Tuesday, February 16, 2010

This tryst with destiny continues to unfold...

Free market fundamentalists love to deride and denigrate the ‘state’ & the public sector in india. why they are both wrong and dangerous...

A vision doesn’t take too long to become an anachronism. A visionary too can be transformed into a pillar of blunders if history delivers a future that was presumed impossible in the past. When it comes to sterile debates behind ivory towers by academicians, it would not really matter so much. But when debates about the legacy of such visionaries and the visions they spawned have to do with the livelihood and well being of tens of millions, the debates acquire a much more strident note. For the last few decades, this is exactly what has been happening with Jawaharlal Nehru and his vision about the ‘Temples of Modern India’ transforming a former British colony and a wounded civilization into an industrial powerhouse.

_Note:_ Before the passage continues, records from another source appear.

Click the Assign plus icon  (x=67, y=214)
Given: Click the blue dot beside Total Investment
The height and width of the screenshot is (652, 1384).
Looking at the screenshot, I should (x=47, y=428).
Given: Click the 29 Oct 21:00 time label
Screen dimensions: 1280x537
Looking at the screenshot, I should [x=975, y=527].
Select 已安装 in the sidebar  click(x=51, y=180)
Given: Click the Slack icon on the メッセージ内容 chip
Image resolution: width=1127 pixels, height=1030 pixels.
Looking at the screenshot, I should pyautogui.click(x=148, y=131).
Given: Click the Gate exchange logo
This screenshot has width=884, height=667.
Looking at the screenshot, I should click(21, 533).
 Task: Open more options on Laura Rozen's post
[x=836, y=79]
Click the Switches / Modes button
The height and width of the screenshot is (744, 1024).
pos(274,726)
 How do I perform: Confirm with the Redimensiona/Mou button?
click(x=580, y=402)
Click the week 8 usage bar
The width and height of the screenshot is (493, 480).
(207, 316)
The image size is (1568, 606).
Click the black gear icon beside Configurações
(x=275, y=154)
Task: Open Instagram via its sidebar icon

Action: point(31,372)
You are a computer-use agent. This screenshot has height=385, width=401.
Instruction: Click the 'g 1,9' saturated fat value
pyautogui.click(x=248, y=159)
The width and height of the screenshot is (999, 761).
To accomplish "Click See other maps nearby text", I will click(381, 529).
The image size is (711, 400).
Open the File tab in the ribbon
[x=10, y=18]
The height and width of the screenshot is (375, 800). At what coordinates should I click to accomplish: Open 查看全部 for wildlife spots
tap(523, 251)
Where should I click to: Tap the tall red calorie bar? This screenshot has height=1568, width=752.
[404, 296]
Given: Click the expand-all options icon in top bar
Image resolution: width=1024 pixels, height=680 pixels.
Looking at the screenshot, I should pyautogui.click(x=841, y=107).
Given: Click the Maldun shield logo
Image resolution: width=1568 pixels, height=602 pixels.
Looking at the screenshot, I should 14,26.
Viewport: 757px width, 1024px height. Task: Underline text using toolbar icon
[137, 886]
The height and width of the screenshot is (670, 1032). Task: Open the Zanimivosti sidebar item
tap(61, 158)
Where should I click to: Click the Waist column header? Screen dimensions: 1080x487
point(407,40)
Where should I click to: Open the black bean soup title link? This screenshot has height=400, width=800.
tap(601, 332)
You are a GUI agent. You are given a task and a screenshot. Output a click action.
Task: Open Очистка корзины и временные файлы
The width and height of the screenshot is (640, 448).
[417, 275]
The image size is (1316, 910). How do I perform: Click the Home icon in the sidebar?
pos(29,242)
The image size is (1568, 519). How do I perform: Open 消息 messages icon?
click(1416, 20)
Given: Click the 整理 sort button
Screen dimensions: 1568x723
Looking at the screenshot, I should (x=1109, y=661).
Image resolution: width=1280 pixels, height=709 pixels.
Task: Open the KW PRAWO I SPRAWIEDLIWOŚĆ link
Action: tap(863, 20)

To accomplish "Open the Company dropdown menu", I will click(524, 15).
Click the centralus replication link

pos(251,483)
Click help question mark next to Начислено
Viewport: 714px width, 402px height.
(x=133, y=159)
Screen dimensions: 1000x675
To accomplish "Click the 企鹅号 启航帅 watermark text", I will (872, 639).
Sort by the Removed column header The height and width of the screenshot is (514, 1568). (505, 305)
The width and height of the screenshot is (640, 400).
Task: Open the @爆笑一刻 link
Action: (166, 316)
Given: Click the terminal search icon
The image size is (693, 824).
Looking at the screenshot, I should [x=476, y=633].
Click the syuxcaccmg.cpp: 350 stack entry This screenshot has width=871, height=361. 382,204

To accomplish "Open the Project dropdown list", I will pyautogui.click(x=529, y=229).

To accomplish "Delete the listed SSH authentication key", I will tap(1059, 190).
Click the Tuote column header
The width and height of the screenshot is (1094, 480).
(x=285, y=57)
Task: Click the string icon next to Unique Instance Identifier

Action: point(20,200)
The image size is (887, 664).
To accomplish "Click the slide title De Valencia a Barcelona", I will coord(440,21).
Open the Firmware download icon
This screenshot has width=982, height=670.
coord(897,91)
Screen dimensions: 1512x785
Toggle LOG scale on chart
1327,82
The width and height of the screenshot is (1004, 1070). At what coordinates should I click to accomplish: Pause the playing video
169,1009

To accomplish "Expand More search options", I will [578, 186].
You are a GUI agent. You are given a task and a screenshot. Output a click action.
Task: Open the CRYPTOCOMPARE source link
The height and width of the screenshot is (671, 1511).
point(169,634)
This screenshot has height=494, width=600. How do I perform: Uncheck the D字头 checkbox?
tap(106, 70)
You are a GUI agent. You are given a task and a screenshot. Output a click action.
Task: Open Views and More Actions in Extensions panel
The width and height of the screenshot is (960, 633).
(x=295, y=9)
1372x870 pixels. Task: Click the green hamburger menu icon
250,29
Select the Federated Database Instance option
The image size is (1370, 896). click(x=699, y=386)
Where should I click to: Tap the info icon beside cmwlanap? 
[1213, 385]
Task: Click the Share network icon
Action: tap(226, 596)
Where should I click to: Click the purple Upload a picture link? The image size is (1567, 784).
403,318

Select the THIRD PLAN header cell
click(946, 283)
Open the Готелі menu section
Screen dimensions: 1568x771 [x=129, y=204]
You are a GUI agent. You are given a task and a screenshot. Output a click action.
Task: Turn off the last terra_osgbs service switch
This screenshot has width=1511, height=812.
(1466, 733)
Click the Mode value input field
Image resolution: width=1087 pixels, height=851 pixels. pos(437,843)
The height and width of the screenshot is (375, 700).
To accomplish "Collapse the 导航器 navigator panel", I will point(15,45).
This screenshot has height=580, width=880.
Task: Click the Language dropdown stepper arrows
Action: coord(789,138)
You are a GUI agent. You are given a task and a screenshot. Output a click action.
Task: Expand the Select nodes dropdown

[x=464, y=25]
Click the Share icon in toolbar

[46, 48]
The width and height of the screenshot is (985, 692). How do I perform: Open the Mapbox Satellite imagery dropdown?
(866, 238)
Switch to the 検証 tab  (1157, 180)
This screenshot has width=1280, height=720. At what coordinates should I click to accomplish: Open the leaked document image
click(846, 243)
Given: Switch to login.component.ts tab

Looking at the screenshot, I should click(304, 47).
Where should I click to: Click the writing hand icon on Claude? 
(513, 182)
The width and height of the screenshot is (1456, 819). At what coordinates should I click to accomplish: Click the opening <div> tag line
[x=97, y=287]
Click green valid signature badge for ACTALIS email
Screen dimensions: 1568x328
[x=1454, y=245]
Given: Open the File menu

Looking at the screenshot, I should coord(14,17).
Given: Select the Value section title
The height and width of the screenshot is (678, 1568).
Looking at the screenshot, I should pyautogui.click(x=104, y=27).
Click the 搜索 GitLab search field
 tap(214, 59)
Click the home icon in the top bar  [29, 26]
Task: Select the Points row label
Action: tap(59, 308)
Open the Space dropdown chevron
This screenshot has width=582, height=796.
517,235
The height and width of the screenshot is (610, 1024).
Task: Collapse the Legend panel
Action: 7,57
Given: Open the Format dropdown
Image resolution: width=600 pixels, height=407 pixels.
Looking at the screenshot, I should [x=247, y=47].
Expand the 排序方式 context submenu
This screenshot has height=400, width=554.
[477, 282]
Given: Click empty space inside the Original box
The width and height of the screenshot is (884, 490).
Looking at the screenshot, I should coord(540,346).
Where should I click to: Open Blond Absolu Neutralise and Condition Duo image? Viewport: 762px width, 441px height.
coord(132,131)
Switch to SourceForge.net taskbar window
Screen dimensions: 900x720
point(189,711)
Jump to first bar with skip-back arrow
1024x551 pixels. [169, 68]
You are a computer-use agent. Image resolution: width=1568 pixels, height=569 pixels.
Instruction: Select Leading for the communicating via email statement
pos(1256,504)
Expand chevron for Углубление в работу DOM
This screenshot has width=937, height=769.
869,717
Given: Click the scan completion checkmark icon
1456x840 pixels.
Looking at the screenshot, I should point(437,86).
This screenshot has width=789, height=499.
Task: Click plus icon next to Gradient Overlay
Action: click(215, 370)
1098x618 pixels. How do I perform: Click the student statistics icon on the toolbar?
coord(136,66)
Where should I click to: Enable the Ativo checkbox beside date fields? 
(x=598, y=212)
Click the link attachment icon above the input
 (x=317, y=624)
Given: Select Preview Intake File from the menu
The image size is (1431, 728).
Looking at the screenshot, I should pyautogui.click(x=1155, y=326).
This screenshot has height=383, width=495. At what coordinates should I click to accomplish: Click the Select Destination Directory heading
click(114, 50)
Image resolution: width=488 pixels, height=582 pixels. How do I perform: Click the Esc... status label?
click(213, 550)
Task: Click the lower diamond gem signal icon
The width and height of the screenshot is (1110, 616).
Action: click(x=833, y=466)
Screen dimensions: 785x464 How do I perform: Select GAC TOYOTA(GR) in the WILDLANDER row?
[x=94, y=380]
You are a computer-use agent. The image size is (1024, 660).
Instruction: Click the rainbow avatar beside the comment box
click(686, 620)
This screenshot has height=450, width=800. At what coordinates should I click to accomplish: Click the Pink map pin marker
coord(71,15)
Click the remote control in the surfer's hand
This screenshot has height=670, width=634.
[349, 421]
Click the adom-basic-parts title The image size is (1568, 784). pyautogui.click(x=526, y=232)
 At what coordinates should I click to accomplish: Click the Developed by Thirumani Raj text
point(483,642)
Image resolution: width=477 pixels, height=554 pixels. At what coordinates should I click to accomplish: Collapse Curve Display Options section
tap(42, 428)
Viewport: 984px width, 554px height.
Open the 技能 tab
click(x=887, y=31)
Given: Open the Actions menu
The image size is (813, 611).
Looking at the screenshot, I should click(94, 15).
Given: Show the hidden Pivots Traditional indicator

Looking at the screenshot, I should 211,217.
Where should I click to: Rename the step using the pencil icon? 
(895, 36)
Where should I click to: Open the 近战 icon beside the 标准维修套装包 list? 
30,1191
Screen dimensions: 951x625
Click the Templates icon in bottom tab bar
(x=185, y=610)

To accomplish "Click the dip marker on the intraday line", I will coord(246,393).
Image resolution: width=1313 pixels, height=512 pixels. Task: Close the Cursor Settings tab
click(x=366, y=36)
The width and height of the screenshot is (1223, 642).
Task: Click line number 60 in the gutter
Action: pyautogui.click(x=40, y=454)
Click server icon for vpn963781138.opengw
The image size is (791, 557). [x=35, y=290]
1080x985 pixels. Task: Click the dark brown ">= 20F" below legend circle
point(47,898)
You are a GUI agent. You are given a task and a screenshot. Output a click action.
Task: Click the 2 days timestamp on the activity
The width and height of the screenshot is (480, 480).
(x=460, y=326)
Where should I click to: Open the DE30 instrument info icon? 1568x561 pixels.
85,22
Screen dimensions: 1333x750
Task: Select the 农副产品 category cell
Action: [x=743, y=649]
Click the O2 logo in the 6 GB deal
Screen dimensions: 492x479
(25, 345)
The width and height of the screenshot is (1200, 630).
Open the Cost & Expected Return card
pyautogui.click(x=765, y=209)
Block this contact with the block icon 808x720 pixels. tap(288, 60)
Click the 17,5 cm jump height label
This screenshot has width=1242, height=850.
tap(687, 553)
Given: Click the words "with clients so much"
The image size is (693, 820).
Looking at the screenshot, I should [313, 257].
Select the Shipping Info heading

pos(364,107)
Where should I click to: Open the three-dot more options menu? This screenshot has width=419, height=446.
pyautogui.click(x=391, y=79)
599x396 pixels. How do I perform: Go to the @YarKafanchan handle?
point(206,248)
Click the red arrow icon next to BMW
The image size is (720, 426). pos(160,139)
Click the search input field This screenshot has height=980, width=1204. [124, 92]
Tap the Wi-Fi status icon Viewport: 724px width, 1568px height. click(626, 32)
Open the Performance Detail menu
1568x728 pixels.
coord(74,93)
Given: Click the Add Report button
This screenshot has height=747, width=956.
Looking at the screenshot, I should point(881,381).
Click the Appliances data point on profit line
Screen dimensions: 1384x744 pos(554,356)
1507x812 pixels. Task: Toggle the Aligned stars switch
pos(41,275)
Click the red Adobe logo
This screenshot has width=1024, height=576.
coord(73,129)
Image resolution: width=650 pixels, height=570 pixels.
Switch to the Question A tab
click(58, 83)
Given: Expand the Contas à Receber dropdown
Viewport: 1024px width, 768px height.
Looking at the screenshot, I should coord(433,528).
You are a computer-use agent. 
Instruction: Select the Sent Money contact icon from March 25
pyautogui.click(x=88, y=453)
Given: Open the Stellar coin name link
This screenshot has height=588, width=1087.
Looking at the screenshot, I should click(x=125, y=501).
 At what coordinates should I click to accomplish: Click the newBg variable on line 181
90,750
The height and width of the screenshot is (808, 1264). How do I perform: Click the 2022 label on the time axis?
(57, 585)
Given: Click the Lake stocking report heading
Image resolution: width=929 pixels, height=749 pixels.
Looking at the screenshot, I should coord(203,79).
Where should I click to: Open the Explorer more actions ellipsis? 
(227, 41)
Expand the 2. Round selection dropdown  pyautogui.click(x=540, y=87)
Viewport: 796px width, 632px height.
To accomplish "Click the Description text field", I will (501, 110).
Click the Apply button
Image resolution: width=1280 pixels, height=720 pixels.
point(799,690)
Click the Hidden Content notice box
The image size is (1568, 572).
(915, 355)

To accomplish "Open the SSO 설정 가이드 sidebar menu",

Most us us have forgotten what Nehru meant when he coined and invoked the term ‘Temples of Modern India’. India’s first Prime Minister had a habit of invoking the term passionately when it was time to inaugurate dams, particularly the Bhakra Nangal dam in Punjab (Wonder what powerful words and phrases Arundhati Roy would use to trash Nehru’s obsession with dams!). In his vision of a modern post-colonial India, Nehru differed dramatically from his mentor Mahatma Gandhi, who wanted to concentrate more on villages rather than dams and factories. Nehru’s vision won the day and spawned what is now ubiquitously known as the Public Sector in India.

Just in case you didn’t know or had forgotten, those was respected industrialists and entrepreneurs like J.R.D Tata who had unveiled a vision for modern India well before the nation gained freedom. Their vision clearly stated that the ‘State’ had to play a key role in pushing industrial and economic growth in the country. Please do not forget that those were the hey days of ‘socialism’ and Stalin (His horrific crimes against humanity were uncovered much later). Please also do not forget that even for those unwaveringly against the ‘Socialist’ vision of the economy, the icon and hero in those days was John Maynard Keynes, the economist who found a solution to the Great Depression that gripped the global economy since 1929.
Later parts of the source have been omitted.